If a person can tolerate their pain (by being less distressed about it) what is the point if they then can’t or don’t do more? At the very least they can do less of the not so good stuff like visiting doctors and using prn medications and being a patient!
I see there are some problems in the management of chronic pain at least in New Zealand.
- Firstly there continue to be medical practitioners who can’t resist ‘trying something more’ to reduce pain. And at the same time don’t measure whether pain reduction has changed anything except the frequency (or maybe volume) of complaints from the patient. I think some medical practitioners are training patients to be afraid of having fluctuations in pain, and instead foster ongoing dependence, treatment seeking and not just polypharmacology, but also invasive ‘high-tech’ procedures. Some doctors don’t accept that pain may not have a ’cause’ that can be ‘treated’ so the pain can be ‘abolished’. Maybe some of these doctors haven’t accepted that the brain and central nervous system are always involved in the perception and maintenance of pain and disability.

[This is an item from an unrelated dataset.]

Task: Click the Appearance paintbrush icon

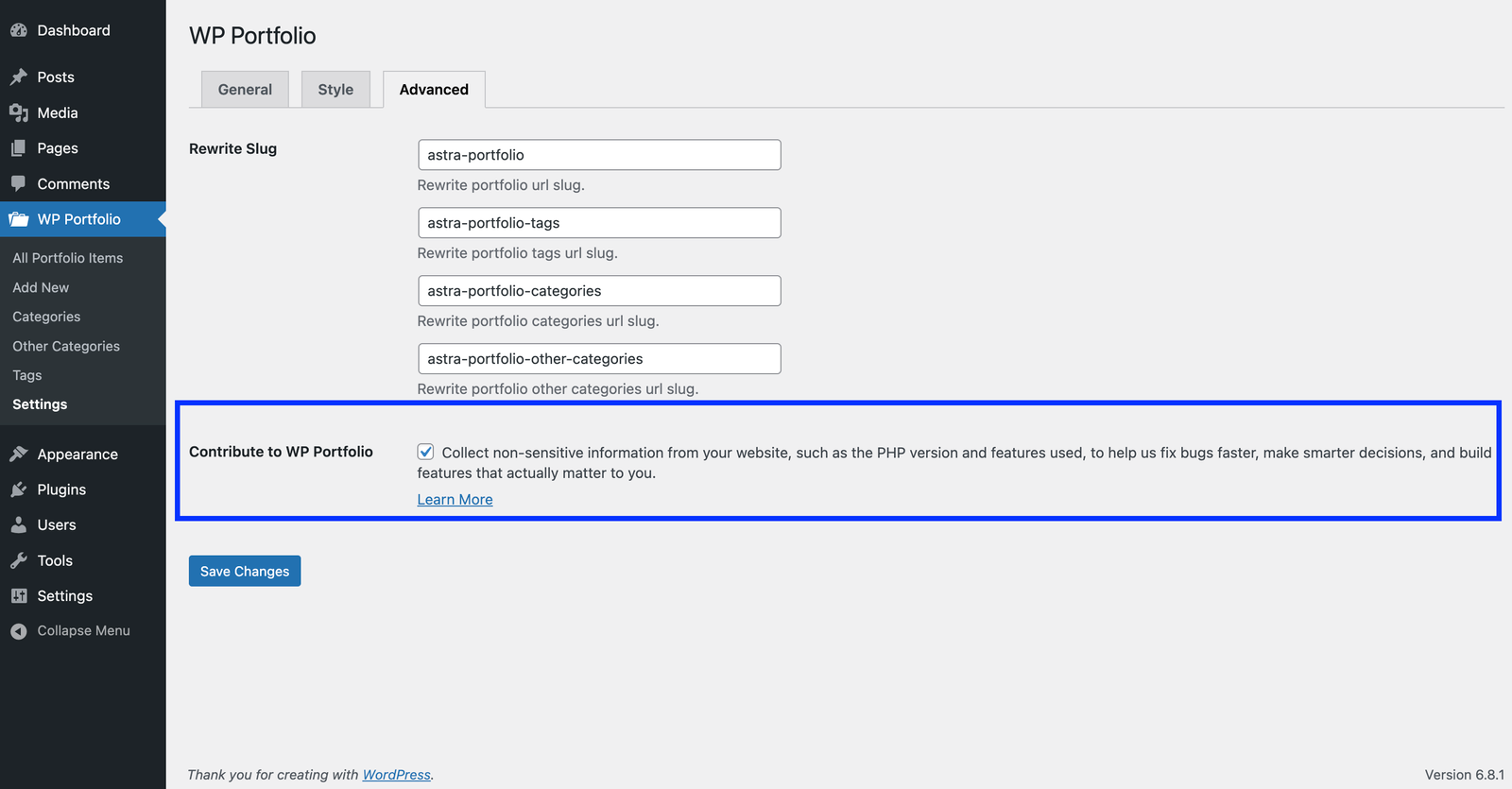Action: click(x=18, y=454)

- Secondly I think there are a lot of psychologists who like to do cognitive therapy, really enjoy talking with people, love helping people ‘understand’ themselves – but don’t really like challenging (or encouraging) people to do things differently. Maybe some of these clinical psychologists have not had any undergraduate (or even postgraduate) exposure to pain management, thinking that simply transferring their knowledge about CBT from mental health to chronic pain is enough (well it is enough to get a contract to provide pain management through ACC). Some psychologists see the problem of function as ‘not my problem’, some see it as ‘far too complex’, and some may not even think about it at all. After all, the questionnaires show that the person has made improvements, so they must be ‘better’.
- Thirdly, the focus on outcomes just is not there within our funding agencies or health care management, not even ACC or Ministry of Health – or, dare I say, DHB. (These TLA’s are real, not made up!) Not only this, but information infrastructure doesn’t allow us to describe patterns of referral, outcomes (real world or otherwise!), and what gets measured gets done, but the quality of what gets done is somewhat mysterious. There is a mismatch between what gets paid for, and what might matter in terms of outcomes for patients/clients.
Now don’t EVEN get me started on the strange and unusual mix of skills that occupational therapists, physiotherapists (and other health people I haven’t yet griped about) bring to the mix… Suffice to say, I can and will point the finger at my own profession, my own practice and way of working!
In the end, while we can recognise the shortcomings of things like FCE, indeed ANY functional assessment, and we know that activity regulation (aka ‘pacing’) is not yet an evidence-based approach for pain management, what occupational therapists and physiotherapists really care about is function. It’s also what our professions know more about than any other profession – that blend of knowledge about biophysical, psychological and social that makes up the internationally recognised model of chronic pain. We need the other professions (if they’d only do what WORKS!), but they NEED us too.
Whew! got that off my chest. But wait: there will be more. Looking forward to seeing the comments flying in!